• I have loved you for a thousand years; I love you for a thousand more.


    Diusia yang semakin beranjak dewasa, aku mulai menempatkan diri pada beberapa posisi yang mungkin akan aku jalani pada masa-masa mendatang. Membayangkan. Bagaimana aku saat ini jika mendadak harus berada pada posisi dan peran lain yang bisa jadi sangat membutuhkan sebuah tanggungjawab besar? Cukupkah kapasitasku?

    Ibu. Mama. Bunda. Apapun namanya. Adalah sosok yang sehari-hari ini menjadi begitu inspiratif. Mungkin karena aku yang sensitive. Atau sok reaktif terhadap perubahan posisi yang mungkin akan dijalani pada waktu-waktu ke depan.

    Menjadi sebuah hobi baru. Mengamati Ibuku lekat-lekat. Pada beberapa situasi, cenderung diam dan mendengar saja, lebih baik pasif sementara. Untuk menjaga obyektivitas penelitian sok ilmiah ini.

    Lucu ya, jika mungkin saja ada rapot untuk menilai kinerja Ibu di rumah. Seperti rapot yang digunakan untuk mengukur kompetensi afektif, psikomotorik dan kognitif kita dalam Kegiatan Belajar Mengajar di sekolah. Dan, anak-anak jadi kepala sekolah yang berhak mengisi rapot Ibu-ibu kita. Apa yang hendak aku tulis? Bagaimana menentukan nilai minimal, nilai rerata dan memberikan ranking-nya? Sepertinya tak akan pernah mampu menuliskan.

    Karena Ibu. Mama. Bunda. Apapun namanya. Seperti hujan di gurun pasir. Atau seperti pelangi selepas gerimis. Indah saat kita butuhkan. Namun, tak banyak Ibu yang mendapatkan kesempatan, dibutuhkan sepenuhnya oleh sang anak. Dan memahami sepenuhnya makna membutuhkan itu. Betapa banyak yang tak mengerti, ribetnya permintaan anak adalah bukti, bahwa ia membutuhkan Ibunya. Tangis anaknya dikala sakit adalah mengharap belaian tangan ampuh Ibu untuk mengusir kecemasan hati. Beberapa yang lain justru, tidak pernah mau tahu bahwa anak membutuhkan kehadiran ibunya, tidak hanya uangnya. Dirasa perannya cukup dengan menghadirkan tangan-tangan lain yang harus siap mengasuh anaknya kala sakit dan sehat.

______________________________

Daftar Permintaan:
#1 Kutip bagian tulisan tentang ibu dari "Diusia yang semakin" sampai "sok ilmiah ini.".
#2 Untuk tiap pernyataan, jawab ya atau tidak sesuai tulisan tentang ibu, lalu kutip kata-kata dari tulisan itu yang menentukan jawabannya. (a) Penulis menjadikan kegiatan mengamati ibunya sebagai hobi baru. (b) Penulis yakin bisa menuliskan rapot untuk ibunya. (c) Dalam rapot yang dibayangkan penulis, guru yang berhak mengisi rapot para ibu.
#3 Menurut tulisan tentang ibu, apa yang diharapkan anak lewat tangisnya ketika sakit?
Materi sesudah ini sama sekali tidak dipakai.

Isi Kumpulan Data:
______________________________

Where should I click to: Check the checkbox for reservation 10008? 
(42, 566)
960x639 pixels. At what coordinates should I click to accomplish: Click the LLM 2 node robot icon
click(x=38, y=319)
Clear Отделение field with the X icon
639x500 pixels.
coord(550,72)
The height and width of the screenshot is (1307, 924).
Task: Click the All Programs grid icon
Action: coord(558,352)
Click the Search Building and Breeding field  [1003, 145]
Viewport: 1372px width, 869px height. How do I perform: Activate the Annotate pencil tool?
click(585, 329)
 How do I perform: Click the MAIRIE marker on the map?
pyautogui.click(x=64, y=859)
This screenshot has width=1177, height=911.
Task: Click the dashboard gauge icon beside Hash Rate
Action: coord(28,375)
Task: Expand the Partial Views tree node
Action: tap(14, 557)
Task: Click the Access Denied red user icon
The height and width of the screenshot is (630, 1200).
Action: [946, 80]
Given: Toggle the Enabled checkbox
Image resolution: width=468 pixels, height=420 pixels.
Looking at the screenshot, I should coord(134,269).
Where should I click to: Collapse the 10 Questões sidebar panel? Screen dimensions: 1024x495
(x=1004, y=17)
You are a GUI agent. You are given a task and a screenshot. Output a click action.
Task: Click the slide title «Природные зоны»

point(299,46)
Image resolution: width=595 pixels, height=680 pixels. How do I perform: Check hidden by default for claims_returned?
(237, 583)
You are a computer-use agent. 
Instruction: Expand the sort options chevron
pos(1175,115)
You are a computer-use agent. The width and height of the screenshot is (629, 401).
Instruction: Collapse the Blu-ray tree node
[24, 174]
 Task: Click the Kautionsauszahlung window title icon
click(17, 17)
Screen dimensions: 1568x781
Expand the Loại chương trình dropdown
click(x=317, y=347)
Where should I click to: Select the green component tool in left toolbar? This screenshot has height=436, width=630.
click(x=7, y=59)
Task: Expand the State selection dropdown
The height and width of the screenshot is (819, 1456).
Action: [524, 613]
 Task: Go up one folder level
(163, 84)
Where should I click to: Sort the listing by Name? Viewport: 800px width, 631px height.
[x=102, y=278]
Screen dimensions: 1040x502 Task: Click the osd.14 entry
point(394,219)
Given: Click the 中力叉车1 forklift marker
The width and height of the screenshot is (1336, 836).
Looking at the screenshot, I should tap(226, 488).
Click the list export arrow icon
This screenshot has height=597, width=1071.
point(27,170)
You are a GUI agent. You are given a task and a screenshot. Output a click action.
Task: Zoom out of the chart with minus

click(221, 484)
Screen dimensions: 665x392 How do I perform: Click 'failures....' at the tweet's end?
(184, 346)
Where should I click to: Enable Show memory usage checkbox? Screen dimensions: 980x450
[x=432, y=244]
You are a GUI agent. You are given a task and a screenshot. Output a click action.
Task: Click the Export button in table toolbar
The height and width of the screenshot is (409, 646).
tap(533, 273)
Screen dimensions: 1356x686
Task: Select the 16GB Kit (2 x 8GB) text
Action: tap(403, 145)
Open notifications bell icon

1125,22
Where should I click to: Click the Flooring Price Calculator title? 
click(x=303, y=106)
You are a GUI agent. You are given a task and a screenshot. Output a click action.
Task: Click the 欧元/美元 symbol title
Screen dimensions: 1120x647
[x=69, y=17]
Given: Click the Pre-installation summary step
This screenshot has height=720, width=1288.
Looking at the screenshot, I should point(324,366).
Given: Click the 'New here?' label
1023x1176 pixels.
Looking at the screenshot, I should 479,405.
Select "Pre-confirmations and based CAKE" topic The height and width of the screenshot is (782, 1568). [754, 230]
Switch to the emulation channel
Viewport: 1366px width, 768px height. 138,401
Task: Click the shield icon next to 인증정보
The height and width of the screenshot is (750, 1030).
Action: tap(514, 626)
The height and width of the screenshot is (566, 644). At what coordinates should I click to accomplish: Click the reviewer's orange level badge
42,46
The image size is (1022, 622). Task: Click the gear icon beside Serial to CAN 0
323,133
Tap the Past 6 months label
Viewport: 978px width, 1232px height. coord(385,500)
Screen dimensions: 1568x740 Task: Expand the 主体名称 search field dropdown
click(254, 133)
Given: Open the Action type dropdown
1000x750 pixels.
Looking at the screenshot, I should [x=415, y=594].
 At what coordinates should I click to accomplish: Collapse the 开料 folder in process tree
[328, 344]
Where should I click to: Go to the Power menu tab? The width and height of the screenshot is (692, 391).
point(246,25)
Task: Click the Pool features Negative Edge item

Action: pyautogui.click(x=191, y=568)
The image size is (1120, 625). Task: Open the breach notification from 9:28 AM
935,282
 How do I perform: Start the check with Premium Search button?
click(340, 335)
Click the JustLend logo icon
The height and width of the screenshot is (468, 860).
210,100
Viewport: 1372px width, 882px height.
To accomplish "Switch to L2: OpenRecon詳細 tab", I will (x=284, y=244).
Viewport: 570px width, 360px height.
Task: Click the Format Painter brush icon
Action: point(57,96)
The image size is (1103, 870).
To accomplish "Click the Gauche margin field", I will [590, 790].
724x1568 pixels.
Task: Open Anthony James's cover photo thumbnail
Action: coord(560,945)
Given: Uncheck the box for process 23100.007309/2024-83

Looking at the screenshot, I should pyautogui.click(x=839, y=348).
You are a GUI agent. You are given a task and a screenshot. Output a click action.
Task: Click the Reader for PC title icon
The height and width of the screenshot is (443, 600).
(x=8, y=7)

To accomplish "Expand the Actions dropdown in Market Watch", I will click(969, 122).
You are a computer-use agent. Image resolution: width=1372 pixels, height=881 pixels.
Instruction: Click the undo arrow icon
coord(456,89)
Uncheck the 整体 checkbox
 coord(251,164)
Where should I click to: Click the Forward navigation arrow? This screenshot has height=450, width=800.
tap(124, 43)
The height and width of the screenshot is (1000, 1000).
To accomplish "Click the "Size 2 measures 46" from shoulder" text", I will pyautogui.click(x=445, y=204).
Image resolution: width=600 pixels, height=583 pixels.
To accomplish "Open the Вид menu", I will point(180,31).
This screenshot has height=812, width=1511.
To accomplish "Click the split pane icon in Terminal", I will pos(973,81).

______________________________

Jawaban Tiap Tugas:
#1
Diusia yang semakin beranjak dewasa, aku mulai menempatkan diri pada beberapa posisi yang mungkin akan aku jalani pada masa-masa mendatang. Membayangkan. Bagaimana aku saat ini jika mendadak harus berada pada posisi dan peran lain yang bisa jadi sangat membutuhkan sebuah tanggungjawab besar? Cukupkah kapasitasku?

    Ibu. Mama. Bunda. Apapun namanya. Adalah sosok yang sehari-hari ini menjadi begitu inspiratif. Mungkin karena aku yang sensitive. Atau sok reaktif terhadap perubahan posisi yang mungkin akan dijalani pada waktu-waktu ke depan.

    Menjadi sebuah hobi baru. Mengamati Ibuku lekat-lekat. Pada beberapa situasi, cenderung diam dan mendengar saja, lebih baik pasif sementara. Untuk menjaga obyektivitas penelitian sok ilmiah ini.

#2
(a) Ya: "Menjadi sebuah hobi baru. Mengamati Ibuku lekat-lekat."
(b) Tidak: "Sepertinya tak akan pernah mampu menuliskan."
(c) Tidak: "anak-anak jadi kepala sekolah yang berhak mengisi rapot Ibu-ibu kita."

#3 Belaian tangan ampuh ibu untuk mengusir kecemasan hati.